What the task requires = Go through the listing and write out all of it exactly.

Supplied material =
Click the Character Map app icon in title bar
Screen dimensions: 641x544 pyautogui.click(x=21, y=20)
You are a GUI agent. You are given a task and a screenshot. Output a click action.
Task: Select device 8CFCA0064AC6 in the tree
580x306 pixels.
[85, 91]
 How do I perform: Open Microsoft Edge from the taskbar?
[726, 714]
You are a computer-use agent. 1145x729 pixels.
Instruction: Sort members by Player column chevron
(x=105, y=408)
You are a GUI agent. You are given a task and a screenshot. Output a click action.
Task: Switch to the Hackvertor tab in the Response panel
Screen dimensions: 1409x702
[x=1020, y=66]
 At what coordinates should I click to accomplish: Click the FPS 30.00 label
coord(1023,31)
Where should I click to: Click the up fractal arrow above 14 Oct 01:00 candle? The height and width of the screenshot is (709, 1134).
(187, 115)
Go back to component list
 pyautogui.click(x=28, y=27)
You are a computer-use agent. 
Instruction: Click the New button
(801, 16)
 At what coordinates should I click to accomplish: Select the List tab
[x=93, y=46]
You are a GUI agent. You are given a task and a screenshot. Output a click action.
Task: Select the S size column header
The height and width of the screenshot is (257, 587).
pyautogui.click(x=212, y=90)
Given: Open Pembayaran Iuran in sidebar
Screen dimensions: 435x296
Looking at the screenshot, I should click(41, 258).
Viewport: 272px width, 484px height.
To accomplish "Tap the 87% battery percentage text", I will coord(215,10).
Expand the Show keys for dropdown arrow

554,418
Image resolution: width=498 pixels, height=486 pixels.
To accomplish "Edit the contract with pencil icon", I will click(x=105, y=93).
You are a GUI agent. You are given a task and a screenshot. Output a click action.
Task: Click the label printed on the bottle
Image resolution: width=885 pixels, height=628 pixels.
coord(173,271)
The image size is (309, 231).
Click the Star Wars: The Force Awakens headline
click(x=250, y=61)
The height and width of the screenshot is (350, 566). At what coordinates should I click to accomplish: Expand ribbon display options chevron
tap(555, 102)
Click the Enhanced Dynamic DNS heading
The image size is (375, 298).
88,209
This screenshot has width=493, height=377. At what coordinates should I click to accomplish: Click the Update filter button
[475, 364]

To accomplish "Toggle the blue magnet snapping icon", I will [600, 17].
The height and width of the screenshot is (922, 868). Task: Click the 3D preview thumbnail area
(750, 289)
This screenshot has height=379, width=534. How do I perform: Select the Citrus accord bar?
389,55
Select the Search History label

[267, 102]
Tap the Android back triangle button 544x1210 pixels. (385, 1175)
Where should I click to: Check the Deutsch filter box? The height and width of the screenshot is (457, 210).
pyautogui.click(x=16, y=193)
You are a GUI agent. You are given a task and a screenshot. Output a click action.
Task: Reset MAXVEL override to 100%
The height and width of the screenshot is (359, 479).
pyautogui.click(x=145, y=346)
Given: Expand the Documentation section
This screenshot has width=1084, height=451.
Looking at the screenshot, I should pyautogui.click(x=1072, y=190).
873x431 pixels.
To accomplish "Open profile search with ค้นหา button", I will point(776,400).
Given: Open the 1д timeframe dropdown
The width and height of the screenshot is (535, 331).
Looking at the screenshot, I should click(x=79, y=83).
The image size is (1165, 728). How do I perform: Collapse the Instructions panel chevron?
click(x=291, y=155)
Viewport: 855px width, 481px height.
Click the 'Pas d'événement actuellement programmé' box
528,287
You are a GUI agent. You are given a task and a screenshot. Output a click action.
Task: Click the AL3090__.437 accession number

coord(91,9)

Exercise output =
Click the Character Map app icon in title bar
Screen dimensions: 641x544 pyautogui.click(x=21, y=20)
You are a GUI agent. You are given a task and a screenshot. Output a click action.
Task: Select device 8CFCA0064AC6 in the tree
580x306 pixels.
[85, 91]
 How do I perform: Open Microsoft Edge from the taskbar?
[726, 714]
You are a computer-use agent. 1145x729 pixels.
Instruction: Sort members by Player column chevron
(x=105, y=408)
You are a GUI agent. You are given a task and a screenshot. Output a click action.
Task: Switch to the Hackvertor tab in the Response panel
Screen dimensions: 1409x702
[x=1020, y=66]
 At what coordinates should I click to accomplish: Click the FPS 30.00 label
coord(1023,31)
Where should I click to: Click the up fractal arrow above 14 Oct 01:00 candle? The height and width of the screenshot is (709, 1134).
(187, 115)
Go back to component list
 pyautogui.click(x=28, y=27)
You are a computer-use agent. 
Instruction: Click the New button
(801, 16)
 At what coordinates should I click to accomplish: Select the List tab
[x=93, y=46]
You are a GUI agent. You are given a task and a screenshot. Output a click action.
Task: Select the S size column header
The height and width of the screenshot is (257, 587).
pyautogui.click(x=212, y=90)
Given: Open Pembayaran Iuran in sidebar
Screen dimensions: 435x296
Looking at the screenshot, I should click(41, 258).
Viewport: 272px width, 484px height.
To accomplish "Tap the 87% battery percentage text", I will coord(215,10).
Expand the Show keys for dropdown arrow

554,418
Image resolution: width=498 pixels, height=486 pixels.
To accomplish "Edit the contract with pencil icon", I will click(x=105, y=93).
You are a GUI agent. You are given a task and a screenshot. Output a click action.
Task: Click the label printed on the bottle
Image resolution: width=885 pixels, height=628 pixels.
coord(173,271)
The image size is (309, 231).
Click the Star Wars: The Force Awakens headline
click(x=250, y=61)
The height and width of the screenshot is (350, 566). At what coordinates should I click to accomplish: Expand ribbon display options chevron
tap(555, 102)
Click the Enhanced Dynamic DNS heading
The image size is (375, 298).
88,209
This screenshot has width=493, height=377. At what coordinates should I click to accomplish: Click the Update filter button
[475, 364]

To accomplish "Toggle the blue magnet snapping icon", I will [600, 17].
The height and width of the screenshot is (922, 868). Task: Click the 3D preview thumbnail area
(750, 289)
This screenshot has height=379, width=534. How do I perform: Select the Citrus accord bar?
389,55
Select the Search History label

[267, 102]
Tap the Android back triangle button 544x1210 pixels. (385, 1175)
Where should I click to: Check the Deutsch filter box? The height and width of the screenshot is (457, 210).
pyautogui.click(x=16, y=193)
You are a GUI agent. You are given a task and a screenshot. Output a click action.
Task: Reset MAXVEL override to 100%
The height and width of the screenshot is (359, 479).
pyautogui.click(x=145, y=346)
Given: Expand the Documentation section
This screenshot has width=1084, height=451.
Looking at the screenshot, I should pyautogui.click(x=1072, y=190).
873x431 pixels.
To accomplish "Open profile search with ค้นหา button", I will point(776,400).
Given: Open the 1д timeframe dropdown
The width and height of the screenshot is (535, 331).
Looking at the screenshot, I should click(x=79, y=83).
The image size is (1165, 728). How do I perform: Collapse the Instructions panel chevron?
click(x=291, y=155)
Viewport: 855px width, 481px height.
Click the 'Pas d'événement actuellement programmé' box
528,287
You are a GUI agent. You are given a task and a screenshot. Output a click action.
Task: Click the AL3090__.437 accession number

coord(91,9)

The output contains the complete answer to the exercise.